* Given text
This is a scripted approach to register time series of raster maps
into a SQLite database. Comes in handy when dealing with thousands
of MODIS maps for example.

Markus

On Jan 11, 2008 9:02 PM, Ivan Shmakov <ivan@theory.asu.ru> wrote:

                        It seems impossible to doubt that everything in
                        the universe can be represented by numbers [...]
                                -- N. I. Lobachevsky

        Reading ``Time series in GRASS'' page [1], as well as [2, 3],
        made me wonder, is time the only parameter one may need to lay
        the data sets along of? Arguably, it's not.

        Consider, for example, one having to compare the behaviour of
        MM5 modelling results with different models or parameters used.
        There, related rasters are laid along the model index or model
        parameter's value.

        Another example are the rasters comprising of the values of a
        meterological variable for certain (often non-uniformly spaced)
        values of pressure. These sets of raster data sets shouldn't be
        turned into 3D rasters, since the pressure to height
        correspondence varies over space and time.

* Set tasks
1 – Answer these from the time series thread:
(a) What kind of database does the scripted approach register time series of raster maps into?
(b) To whom is the quote at the top of Ivan Shmakov's message credited?
(c) Why shouldn't the sets of pressure-level raster data be turned into 3D rasters?
2 – Pull out everything in the time series thread from "There, related rasters" down to "space and time.", word for word.
3 – Rewrite the paragraph of the time series thread that begins "Another example are the rasters" as a short bulleted list that keeps its main facts.
The listing after this point is separate material, apart from the time series thread.

* Data shown
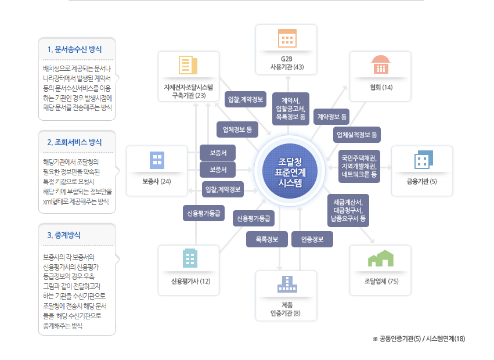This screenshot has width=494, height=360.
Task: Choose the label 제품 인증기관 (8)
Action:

* Solutions to the tasks
1 –
(a) A SQLite database.
(b) N. I. Lobachevsky.
(c) Because the pressure to height correspondence varies over space and time.

2 –
There, related rasters are laid along the model index or model
        parameter's value.

        Another example are the rasters comprising of the values of a
        meterological variable for certain (often non-uniformly spaced)
        values of pressure. These sets of raster data sets shouldn't be
        turned into 3D rasters, since the pressure to height
        correspondence varies over space and time.

3 –
- Some rasters hold the values of a meteorological variable at certain values of pressure, which are often non-uniformly spaced.
- These sets of raster data sets shouldn't be turned into 3D rasters.
- This is because the pressure to height correspondence varies over space and time.